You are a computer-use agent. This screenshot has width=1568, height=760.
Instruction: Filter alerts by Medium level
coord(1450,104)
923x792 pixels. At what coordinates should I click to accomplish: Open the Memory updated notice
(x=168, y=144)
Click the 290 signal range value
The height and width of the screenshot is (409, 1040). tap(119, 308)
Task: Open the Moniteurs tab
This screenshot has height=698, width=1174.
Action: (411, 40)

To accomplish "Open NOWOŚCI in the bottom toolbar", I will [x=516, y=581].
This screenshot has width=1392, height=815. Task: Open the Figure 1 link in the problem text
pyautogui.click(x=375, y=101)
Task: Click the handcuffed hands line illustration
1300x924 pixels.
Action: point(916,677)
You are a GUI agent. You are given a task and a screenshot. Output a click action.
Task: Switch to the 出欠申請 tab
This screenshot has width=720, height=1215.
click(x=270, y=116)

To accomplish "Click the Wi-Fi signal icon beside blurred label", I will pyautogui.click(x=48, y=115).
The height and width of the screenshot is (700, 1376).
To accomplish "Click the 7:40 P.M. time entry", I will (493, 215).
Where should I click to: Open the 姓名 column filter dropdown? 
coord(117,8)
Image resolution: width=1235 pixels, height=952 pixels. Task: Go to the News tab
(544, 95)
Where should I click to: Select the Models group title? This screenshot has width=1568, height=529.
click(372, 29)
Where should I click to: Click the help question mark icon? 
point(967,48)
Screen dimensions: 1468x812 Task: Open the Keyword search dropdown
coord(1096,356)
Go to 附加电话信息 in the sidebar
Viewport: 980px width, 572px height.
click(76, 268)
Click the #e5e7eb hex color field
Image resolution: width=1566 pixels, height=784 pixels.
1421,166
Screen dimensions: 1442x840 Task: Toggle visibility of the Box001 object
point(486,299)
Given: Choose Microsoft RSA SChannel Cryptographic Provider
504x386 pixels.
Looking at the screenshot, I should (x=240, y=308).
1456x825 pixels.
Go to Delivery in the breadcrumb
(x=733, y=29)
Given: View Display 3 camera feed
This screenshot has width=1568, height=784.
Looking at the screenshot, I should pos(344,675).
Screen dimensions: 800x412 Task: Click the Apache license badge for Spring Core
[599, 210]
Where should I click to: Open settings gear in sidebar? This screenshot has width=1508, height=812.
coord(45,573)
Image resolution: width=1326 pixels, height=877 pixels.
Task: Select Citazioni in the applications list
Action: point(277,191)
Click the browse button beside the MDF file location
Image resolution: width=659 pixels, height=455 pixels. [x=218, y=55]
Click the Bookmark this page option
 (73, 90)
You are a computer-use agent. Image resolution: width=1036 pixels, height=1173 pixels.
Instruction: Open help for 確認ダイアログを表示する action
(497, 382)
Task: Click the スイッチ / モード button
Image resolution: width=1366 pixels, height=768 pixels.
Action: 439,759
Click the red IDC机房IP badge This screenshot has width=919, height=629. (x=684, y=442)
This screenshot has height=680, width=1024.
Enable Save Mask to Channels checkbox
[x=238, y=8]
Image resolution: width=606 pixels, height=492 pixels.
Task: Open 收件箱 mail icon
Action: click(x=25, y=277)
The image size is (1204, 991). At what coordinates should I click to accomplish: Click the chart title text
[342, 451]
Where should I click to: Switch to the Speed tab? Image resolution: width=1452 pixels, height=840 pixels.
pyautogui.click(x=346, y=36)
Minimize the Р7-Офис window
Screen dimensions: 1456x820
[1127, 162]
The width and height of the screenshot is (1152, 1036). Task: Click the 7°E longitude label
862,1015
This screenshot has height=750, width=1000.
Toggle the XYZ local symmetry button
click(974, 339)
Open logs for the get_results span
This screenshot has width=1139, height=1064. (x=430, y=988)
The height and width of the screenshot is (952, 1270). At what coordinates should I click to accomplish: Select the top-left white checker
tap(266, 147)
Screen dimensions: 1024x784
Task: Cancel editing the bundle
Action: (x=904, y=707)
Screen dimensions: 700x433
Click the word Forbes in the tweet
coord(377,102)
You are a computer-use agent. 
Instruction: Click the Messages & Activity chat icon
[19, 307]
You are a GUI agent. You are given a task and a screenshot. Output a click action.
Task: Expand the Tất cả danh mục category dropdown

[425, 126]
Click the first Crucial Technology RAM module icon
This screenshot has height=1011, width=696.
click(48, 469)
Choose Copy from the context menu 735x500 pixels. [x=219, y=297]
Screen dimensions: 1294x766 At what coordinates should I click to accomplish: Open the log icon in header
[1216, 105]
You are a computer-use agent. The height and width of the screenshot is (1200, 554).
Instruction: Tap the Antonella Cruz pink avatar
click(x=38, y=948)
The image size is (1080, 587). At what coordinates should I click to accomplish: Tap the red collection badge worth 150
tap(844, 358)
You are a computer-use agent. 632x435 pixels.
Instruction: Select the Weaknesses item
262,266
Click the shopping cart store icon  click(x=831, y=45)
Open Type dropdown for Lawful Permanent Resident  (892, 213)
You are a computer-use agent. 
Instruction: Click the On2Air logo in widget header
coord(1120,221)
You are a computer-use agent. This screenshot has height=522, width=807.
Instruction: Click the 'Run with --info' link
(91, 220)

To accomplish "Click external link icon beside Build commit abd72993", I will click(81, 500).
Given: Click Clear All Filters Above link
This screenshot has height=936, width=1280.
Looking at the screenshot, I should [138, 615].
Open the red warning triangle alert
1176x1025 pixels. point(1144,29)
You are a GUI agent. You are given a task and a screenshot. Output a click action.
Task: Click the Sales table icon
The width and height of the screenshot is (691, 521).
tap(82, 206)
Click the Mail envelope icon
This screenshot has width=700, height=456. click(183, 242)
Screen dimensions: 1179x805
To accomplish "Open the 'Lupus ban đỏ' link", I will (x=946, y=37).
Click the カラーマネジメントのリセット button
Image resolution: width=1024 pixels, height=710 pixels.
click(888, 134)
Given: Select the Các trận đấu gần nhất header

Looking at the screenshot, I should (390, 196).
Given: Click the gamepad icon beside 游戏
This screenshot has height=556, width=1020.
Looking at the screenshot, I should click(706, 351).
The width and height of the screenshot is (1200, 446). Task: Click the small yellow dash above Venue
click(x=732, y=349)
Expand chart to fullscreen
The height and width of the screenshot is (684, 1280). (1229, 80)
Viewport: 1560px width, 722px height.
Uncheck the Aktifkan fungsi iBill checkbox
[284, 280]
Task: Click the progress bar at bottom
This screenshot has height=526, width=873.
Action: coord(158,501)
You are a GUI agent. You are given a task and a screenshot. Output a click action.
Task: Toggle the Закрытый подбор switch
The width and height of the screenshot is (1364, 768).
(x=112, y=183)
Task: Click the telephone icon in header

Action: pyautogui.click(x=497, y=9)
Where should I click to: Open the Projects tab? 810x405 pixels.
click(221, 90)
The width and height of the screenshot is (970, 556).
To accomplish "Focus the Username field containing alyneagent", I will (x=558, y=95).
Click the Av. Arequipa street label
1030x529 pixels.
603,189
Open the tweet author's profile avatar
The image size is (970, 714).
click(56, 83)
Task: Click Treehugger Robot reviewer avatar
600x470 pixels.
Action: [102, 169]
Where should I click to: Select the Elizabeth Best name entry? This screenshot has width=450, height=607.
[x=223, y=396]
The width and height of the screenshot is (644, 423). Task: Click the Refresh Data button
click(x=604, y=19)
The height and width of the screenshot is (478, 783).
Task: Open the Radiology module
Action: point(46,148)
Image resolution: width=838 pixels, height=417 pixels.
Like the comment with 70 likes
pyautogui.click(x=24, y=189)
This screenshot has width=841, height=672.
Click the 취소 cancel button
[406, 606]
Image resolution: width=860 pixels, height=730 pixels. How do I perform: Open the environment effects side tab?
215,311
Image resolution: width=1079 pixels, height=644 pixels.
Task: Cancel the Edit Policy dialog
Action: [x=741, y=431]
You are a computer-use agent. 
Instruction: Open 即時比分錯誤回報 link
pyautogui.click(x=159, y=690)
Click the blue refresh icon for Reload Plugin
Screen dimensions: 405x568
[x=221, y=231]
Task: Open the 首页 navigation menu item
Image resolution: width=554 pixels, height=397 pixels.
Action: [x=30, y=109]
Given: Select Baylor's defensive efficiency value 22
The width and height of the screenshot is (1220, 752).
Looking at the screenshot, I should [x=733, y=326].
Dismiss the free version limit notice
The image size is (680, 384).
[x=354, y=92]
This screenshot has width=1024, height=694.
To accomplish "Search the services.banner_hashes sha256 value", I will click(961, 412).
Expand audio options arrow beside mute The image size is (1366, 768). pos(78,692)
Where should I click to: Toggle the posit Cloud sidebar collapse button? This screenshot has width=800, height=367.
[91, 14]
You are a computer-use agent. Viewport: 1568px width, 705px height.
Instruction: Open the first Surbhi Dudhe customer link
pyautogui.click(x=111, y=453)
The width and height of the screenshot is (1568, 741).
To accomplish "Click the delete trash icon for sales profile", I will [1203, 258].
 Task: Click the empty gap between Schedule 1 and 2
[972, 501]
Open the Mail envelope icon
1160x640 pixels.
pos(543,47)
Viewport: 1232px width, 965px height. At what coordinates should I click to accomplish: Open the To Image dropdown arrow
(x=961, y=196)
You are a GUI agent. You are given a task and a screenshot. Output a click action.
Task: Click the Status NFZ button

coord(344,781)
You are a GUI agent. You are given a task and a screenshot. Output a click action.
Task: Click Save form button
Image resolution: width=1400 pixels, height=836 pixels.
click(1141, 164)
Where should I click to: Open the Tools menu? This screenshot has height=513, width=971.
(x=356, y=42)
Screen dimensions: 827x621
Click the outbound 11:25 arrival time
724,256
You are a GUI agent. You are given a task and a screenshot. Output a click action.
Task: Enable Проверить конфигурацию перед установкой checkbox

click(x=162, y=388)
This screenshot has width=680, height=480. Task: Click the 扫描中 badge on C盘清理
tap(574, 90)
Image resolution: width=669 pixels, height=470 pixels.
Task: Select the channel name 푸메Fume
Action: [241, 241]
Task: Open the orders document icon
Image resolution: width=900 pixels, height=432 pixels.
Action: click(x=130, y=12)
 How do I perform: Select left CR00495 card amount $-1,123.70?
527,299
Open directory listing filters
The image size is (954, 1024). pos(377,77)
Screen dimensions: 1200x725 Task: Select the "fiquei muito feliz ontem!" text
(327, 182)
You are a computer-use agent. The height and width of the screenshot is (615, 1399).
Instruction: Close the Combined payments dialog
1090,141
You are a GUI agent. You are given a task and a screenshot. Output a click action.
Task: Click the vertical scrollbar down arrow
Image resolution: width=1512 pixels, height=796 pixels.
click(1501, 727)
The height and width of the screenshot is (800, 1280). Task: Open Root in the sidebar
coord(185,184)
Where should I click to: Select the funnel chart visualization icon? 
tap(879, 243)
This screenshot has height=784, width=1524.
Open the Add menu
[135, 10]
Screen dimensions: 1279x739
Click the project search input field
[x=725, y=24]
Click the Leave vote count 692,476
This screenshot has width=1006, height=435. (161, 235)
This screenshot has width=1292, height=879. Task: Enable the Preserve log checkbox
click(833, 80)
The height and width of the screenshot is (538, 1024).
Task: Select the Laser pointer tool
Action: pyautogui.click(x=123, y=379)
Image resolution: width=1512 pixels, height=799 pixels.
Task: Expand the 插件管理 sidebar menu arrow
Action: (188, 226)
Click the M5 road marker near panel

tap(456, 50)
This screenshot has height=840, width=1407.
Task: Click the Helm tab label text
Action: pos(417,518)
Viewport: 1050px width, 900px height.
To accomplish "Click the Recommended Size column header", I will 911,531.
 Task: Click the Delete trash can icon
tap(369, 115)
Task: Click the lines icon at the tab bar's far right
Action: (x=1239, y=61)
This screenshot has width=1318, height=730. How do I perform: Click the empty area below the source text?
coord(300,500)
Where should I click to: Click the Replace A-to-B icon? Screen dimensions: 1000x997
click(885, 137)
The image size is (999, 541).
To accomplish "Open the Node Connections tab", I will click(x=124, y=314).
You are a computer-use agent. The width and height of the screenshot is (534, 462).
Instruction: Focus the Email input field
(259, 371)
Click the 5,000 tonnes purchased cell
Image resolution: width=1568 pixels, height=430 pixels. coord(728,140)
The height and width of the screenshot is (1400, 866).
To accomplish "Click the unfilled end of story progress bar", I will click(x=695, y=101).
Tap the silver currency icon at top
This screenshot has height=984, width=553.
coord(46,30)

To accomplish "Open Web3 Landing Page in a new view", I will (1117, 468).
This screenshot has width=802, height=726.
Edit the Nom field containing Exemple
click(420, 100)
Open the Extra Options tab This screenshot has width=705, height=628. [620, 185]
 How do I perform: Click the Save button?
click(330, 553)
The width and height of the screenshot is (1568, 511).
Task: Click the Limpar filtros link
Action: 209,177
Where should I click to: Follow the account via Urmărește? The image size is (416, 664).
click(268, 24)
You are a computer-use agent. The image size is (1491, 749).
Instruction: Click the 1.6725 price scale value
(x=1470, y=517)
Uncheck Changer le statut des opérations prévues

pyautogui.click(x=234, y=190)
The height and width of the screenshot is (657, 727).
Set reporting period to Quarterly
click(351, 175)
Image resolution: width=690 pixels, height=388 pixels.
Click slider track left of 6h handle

* **Problem details**: The span to print begins at the line containing "Where should I click to: Follow" and ends at the final line of the entries; print it exactly and print nothing else.

* **Response to the exercise**:
Where should I click to: Follow the account via Urmărește? The image size is (416, 664).
click(268, 24)
You are a computer-use agent. The image size is (1491, 749).
Instruction: Click the 1.6725 price scale value
(x=1470, y=517)
Uncheck Changer le statut des opérations prévues

pyautogui.click(x=234, y=190)
The height and width of the screenshot is (657, 727).
Set reporting period to Quarterly
click(351, 175)
Image resolution: width=690 pixels, height=388 pixels.
Click slider track left of 6h handle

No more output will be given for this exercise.